A lo largo de más de diecisiete años, he tenido la fortuna de no vivir experiencias similares. Cuando no se cumplen las reglas de juego, a quien no se respeta es al público; que -imagino- acabará dándose por aludido. Verse obligado a gobernar en minoría es una invitación al consenso por parte de los electores. Sustituirla por una polarización, despertando guerracivilismos hace ya largo tiempo superados, se comenta por sí solo.

-¿Qué explicación encuentra a que se mantenga esta situación y no se convoquen elecciones como hizo Felipe González cuando perdió el apoyo parlamentario de la antigua CIU?
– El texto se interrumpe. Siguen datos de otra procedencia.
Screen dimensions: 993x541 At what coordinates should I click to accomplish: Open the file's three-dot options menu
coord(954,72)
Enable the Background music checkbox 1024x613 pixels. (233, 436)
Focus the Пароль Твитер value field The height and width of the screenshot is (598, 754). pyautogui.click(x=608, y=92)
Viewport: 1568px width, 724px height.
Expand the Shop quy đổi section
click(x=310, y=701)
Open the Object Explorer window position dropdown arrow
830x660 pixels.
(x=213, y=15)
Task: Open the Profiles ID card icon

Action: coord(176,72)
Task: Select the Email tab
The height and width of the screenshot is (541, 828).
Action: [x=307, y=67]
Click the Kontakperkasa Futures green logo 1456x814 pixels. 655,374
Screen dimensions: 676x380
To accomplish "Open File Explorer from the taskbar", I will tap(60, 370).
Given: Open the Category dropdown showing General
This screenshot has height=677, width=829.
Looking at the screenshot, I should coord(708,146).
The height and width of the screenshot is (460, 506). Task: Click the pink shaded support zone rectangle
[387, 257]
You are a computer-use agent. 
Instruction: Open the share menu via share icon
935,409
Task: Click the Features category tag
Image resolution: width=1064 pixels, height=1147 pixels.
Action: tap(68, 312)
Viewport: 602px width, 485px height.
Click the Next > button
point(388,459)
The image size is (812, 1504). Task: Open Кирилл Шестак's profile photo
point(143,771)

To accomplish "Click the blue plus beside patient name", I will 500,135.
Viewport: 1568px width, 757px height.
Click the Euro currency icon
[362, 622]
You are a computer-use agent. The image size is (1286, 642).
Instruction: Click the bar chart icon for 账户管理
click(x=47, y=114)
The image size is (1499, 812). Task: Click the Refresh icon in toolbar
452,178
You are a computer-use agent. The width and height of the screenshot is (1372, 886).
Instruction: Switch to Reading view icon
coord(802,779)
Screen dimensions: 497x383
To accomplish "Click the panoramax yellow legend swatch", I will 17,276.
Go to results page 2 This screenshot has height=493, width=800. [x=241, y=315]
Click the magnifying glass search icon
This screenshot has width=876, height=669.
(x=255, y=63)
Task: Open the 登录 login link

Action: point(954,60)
Mi capacidad de imaginación no llega a tal nivel explicativo. No deja de resultar notable que protagonistas políticos, en su día no poco vilipendiados, aparezcan hoy como modelos saludables. Todo un síntoma…

¿A quiénes se refiere?

Felipe González, pieza clave del consenso, o Alfonso Guerra, que colaboró en él, olvidando aquello de que a España no la conocería ni la madre que la parió. Sus herederos son hoy Nicolás Redondo, Virgilio Zapatero, Jordi Sevilla o tantos otros.